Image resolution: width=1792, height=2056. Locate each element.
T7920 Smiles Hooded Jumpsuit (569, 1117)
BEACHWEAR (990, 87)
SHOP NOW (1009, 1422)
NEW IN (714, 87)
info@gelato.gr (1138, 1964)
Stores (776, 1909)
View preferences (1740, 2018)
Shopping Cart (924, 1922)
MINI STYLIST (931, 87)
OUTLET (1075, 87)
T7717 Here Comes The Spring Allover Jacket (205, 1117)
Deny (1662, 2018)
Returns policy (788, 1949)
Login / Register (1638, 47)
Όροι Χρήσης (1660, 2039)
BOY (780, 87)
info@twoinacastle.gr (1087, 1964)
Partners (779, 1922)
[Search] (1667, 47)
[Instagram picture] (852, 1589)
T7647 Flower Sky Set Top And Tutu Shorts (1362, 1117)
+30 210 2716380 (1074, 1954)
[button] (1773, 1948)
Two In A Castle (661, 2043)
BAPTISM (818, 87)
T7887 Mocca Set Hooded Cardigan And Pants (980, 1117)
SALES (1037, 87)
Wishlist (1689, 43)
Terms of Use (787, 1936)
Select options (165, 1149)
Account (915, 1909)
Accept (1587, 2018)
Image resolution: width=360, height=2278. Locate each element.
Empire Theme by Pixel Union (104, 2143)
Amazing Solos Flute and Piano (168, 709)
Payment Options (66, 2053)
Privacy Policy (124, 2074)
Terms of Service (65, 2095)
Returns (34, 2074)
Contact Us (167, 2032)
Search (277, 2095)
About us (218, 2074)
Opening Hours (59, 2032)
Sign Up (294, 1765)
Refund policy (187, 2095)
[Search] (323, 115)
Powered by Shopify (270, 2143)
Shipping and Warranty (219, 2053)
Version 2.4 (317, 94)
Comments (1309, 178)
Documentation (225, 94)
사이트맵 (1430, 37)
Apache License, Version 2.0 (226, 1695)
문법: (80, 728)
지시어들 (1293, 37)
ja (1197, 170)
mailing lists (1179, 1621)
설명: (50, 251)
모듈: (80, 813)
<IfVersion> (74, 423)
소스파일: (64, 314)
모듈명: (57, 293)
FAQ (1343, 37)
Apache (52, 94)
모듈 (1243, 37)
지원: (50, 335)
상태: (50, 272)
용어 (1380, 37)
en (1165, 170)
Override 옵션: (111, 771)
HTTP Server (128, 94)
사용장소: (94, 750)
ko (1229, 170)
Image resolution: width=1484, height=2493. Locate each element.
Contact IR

#####

Problem statement
Out of the data above, set down the lines from the one with "info@twoinacastle.gr (1087, 1964)" to the one with "SALES (1037, 87)", both included, exactly as written and with no additions.

Task solution
info@twoinacastle.gr (1087, 1964)
Partners (779, 1922)
[Search] (1667, 47)
[Instagram picture] (852, 1589)
T7647 Flower Sky Set Top And Tutu Shorts (1362, 1117)
+30 210 2716380 (1074, 1954)
[button] (1773, 1948)
Two In A Castle (661, 2043)
BAPTISM (818, 87)
T7887 Mocca Set Hooded Cardigan And Pants (980, 1117)
SALES (1037, 87)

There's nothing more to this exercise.